Paycom’s cloud HCM suite helps businesses manage their employees from hiring to retirement, without the cost or complexity of on-site solutions. Its core product is payroll software, but it also offers adjacent applications for talent acquisition, employee learning, and time and labor management.

Paycom has distinguished itself in two key ways. First, all of its software products are built on the same system of record, so administrators only have to enter employee data one time. By comparison, many businesses rely on a patchwork of point solutions to address their HCM needs, meaning administrators regularly waste time maintaining employee information in several systems.

Second, Paycom has infused its software with self-service functionality, allowing employees to update and maintain their own data through a mobile app. That further reduces the administrative burden, allowing administrators to spend their valuable time elsewhere.

Beti (Better Employee Transaction Interface) is a great example. As the industry’s first self-service payroll software, Beti effectively automates payroll processing by requiring employees to review and approve their paychecks prior to submission. That ultimately improves accuracy, meaning administrators spend less time resolving issues after payroll has been run.

Keeping customers happy

Each year, Paycom reports its annual revenue retention rate, a metric that tracks the percentage of revenue retained from existing customers. That provides insight into how satisfied customers are with its HCM software.

Paycom’s value proposition — a broad set of tools built on a single system of record — plays a large role in keeping retention high. But the company also provides high-quality support to its clients. A dedicated specialist is assigned to each Paycom customer, fostering a personalized relationship that makes its HCM platform stickier.

Additionally, Paycom has successfully moved upmarket in recent years. The company targeted organizations with up to 2,000 employees in 2017, but that figure ticked up to 5,000 employees in 2018 and 10,000 employees in 2021. That’s important because larger businesses tend to be more stable, meaning they are less likely to go out of business or be acquired.

Thanks to those factors, Paycom has seen its retention rate climb consistently over the last three years, evidencing the value it creates for clients.

Year

Annual Revenue Retention Rate

2017

91%

2018

92%

2019

93%

2020

93%

2021

94%

Data source: Paycom SEC Filings.

Currently, management believes Paycom has captured about 5% of its growing addressable market, meaning there’s plenty of room to run. To capitalize on that opportunity, Paycom is expanding its sales force. It added five new offices (and counting) in the last few months, and management plans to continue densifying its presence in new and existing markets.

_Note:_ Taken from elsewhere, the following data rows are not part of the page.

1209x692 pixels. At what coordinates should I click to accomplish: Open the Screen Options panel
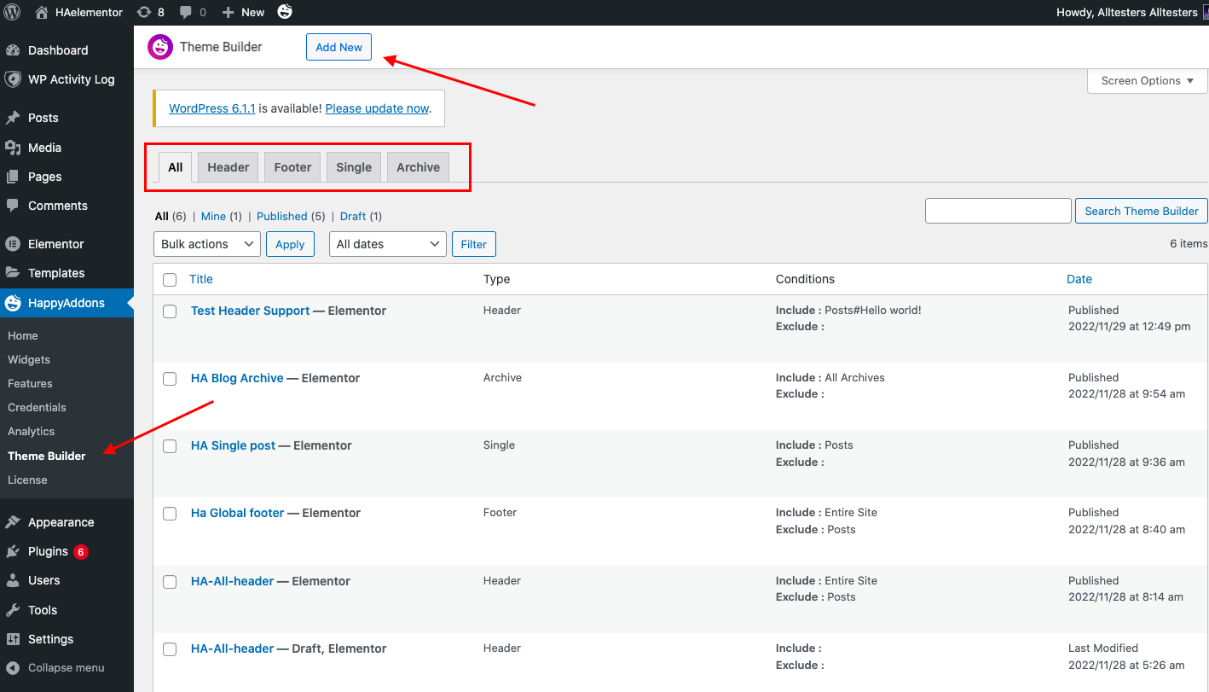click(x=1146, y=80)
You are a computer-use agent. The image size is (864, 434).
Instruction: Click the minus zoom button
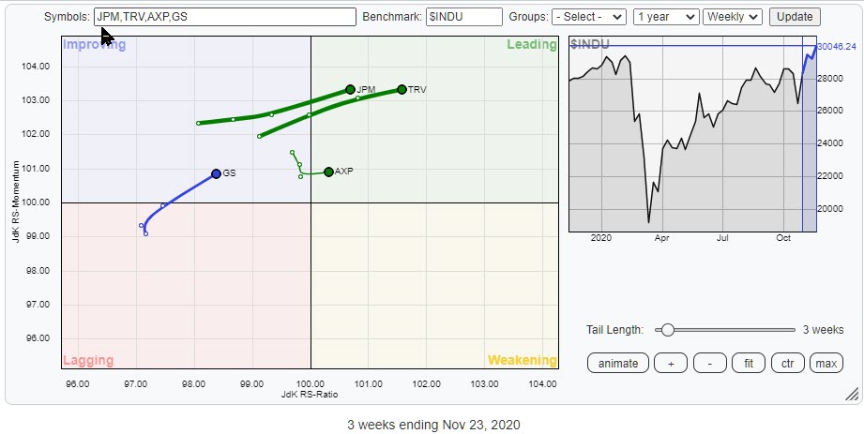(709, 363)

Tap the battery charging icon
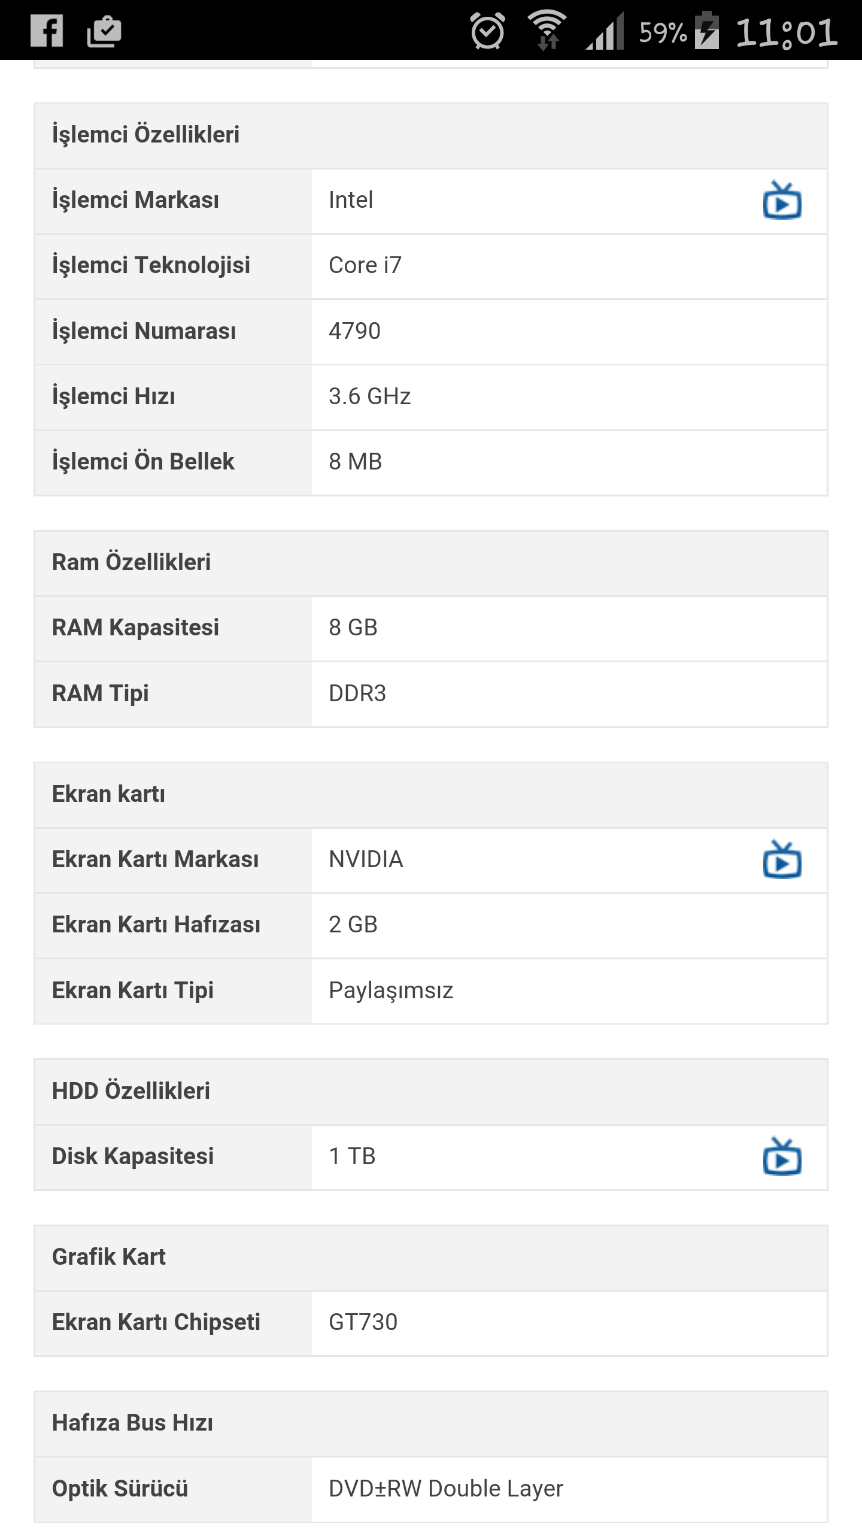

It typically takes a year or two for new offices to get up to speed, so investors should look for the new offices to contribute significantly to total sales by 2024.

A recession could mean trouble

Paycom makes money through fixed fees (per software product) and variable fees (per employee). That means the company would struggle if unemployment were to spike, simply because revenue would drop as its customers reduced headcount. And given the state of the economy — inflation is at 40-year high and the Federal Reserve is raising interest rates at an aggressive pace — a recession is possible in the near term, which would almost certainly mean higher unemployment.

However, the labor market still looks strong right now. There were 10.7 million job openings in the U.S. in June, but just 5.9 million unemployed individuals. In other words, there were almost two jobs available for every unemployed person.

On that note, Paycom stock currently trades at 17.3 times sales — slightly cheaper than its five-year average of 19.5 times sales. The company has a valuable software suite, a solid growth strategy, and a history of executing on its larger market opportunity. From that perspective, investors should consider buying a few shares of this growth stock today.